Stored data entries
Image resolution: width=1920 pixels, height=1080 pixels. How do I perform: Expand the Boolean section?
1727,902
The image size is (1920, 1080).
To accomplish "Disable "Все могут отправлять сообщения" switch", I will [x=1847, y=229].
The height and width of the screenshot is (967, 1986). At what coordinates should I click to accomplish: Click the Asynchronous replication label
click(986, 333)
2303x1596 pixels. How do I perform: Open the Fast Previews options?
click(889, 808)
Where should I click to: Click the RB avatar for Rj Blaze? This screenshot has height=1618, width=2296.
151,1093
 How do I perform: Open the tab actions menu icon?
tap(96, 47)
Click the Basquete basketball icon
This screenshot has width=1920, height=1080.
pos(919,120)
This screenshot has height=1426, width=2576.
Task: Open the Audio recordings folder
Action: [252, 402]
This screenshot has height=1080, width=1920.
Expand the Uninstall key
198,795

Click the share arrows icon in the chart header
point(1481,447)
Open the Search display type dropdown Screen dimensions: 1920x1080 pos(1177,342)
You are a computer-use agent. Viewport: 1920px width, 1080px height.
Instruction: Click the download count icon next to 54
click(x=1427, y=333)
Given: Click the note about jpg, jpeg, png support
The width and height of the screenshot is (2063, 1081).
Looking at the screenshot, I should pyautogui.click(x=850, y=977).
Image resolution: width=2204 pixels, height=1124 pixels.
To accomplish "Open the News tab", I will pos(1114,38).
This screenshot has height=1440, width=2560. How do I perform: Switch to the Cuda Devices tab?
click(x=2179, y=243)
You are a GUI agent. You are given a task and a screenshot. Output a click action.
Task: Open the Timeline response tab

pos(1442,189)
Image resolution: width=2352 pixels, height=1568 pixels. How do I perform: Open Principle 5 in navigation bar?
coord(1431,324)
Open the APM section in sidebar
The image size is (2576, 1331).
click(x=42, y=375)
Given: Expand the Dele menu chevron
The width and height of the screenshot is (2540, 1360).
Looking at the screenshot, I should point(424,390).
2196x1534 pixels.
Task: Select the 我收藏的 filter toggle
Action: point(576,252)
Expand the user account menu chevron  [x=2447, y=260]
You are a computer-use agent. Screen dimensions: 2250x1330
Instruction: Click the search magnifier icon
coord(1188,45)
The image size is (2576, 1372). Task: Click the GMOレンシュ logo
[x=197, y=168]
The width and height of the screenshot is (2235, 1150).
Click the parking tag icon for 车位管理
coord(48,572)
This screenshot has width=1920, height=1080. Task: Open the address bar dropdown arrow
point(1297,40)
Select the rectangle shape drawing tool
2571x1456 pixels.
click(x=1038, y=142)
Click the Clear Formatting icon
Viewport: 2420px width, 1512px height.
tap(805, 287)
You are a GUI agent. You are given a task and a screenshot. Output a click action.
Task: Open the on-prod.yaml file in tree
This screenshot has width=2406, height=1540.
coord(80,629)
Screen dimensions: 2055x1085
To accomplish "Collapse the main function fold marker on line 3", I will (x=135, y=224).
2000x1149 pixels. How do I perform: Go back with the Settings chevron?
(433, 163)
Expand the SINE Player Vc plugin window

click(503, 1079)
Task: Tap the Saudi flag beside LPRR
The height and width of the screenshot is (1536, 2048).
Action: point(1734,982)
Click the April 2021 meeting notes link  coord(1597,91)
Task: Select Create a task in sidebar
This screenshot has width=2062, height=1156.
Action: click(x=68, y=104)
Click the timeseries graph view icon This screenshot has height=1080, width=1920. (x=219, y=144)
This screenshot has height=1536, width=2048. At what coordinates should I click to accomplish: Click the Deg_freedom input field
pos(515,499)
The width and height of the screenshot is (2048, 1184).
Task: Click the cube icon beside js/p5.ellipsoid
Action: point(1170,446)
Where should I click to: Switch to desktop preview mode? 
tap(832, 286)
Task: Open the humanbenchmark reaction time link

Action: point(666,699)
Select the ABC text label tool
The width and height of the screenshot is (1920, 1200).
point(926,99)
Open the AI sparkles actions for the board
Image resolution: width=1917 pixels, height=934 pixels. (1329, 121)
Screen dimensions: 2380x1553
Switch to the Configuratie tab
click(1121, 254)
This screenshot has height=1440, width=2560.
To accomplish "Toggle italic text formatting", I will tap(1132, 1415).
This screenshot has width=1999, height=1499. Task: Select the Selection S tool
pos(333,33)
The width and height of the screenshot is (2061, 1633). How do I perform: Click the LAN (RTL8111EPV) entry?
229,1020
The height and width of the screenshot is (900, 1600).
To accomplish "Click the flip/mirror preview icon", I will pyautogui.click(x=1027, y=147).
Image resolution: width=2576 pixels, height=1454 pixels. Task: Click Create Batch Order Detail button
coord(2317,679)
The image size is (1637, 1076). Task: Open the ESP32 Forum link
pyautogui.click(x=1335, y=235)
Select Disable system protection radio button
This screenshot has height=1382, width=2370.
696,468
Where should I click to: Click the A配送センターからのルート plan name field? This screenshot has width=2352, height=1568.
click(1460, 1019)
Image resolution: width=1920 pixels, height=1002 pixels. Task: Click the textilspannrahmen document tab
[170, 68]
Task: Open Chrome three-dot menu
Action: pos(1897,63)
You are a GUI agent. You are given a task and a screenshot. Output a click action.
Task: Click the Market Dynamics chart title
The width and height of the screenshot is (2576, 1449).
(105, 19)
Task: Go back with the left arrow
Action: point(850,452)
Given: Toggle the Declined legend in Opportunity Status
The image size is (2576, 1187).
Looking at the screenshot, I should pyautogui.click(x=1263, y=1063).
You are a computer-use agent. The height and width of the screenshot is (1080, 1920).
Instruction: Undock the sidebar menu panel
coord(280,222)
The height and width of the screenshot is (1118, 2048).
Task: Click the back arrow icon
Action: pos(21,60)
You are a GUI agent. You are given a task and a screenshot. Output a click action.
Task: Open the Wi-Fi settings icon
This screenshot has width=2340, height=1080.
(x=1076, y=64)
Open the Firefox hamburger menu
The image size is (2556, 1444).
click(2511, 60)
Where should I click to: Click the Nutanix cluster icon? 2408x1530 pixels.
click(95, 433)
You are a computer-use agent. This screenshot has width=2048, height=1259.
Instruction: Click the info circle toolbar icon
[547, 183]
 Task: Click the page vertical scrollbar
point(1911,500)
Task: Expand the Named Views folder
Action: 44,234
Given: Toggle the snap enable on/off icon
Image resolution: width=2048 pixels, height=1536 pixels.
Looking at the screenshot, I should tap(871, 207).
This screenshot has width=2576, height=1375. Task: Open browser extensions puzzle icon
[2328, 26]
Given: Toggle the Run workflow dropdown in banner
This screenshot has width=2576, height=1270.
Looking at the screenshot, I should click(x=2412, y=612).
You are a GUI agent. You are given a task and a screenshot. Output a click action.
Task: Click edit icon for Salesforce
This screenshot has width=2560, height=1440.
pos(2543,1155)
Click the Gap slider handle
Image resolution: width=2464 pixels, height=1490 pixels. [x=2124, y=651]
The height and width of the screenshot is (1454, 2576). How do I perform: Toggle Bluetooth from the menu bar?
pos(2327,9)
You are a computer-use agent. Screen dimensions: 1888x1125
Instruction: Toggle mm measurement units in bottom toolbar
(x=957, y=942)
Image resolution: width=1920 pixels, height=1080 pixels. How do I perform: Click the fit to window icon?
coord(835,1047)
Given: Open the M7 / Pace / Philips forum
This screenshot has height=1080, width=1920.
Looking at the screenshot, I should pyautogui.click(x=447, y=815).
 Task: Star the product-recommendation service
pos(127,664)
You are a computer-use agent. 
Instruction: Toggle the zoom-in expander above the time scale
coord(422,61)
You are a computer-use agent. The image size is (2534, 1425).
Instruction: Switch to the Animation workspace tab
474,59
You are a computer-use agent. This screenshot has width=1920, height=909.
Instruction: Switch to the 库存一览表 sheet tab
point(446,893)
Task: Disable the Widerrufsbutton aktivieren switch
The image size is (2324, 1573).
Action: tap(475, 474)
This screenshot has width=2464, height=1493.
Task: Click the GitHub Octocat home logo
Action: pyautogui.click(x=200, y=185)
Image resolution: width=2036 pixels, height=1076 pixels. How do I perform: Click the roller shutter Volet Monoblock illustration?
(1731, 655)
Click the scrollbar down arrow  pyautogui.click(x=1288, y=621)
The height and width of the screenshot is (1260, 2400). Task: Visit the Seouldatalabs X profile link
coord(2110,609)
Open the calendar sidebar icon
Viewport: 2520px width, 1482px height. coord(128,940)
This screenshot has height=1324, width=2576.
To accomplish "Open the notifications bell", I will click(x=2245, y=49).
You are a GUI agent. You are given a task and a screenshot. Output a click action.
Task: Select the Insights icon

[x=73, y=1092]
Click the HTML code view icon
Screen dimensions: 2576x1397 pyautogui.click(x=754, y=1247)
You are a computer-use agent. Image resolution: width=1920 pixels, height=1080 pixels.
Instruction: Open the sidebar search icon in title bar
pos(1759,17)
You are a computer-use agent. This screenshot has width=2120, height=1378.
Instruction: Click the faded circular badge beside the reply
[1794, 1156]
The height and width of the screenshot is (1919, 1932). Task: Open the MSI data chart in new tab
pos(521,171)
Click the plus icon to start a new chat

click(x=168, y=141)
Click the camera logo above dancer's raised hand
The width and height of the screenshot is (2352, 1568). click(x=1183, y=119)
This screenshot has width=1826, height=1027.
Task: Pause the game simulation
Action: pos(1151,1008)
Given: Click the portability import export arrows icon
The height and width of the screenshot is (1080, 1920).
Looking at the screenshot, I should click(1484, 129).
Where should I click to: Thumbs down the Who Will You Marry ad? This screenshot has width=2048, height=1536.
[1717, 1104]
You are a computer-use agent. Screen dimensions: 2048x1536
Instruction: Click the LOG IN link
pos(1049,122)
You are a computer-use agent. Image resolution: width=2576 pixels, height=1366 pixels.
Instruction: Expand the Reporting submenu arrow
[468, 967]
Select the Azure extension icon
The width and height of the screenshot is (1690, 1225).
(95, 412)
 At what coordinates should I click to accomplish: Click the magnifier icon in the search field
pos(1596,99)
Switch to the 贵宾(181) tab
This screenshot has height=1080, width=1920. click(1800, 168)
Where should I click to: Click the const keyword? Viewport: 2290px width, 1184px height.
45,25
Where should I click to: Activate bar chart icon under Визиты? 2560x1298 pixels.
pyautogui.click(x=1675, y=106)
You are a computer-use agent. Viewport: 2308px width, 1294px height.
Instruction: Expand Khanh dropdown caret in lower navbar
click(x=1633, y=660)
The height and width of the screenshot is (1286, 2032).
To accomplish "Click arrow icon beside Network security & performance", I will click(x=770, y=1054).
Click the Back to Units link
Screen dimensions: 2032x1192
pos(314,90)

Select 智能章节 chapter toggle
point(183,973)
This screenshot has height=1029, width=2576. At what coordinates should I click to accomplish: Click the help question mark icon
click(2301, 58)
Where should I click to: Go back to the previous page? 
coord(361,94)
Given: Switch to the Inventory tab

Task to complete -
Look through the data and show every line containing "Disable".

Result of this task -
To accomplish "Disable "Все могут отправлять сообщения" switch", I will [x=1847, y=229].
Select Disable system protection radio button
Task: Disable the Widerrufsbutton aktivieren switch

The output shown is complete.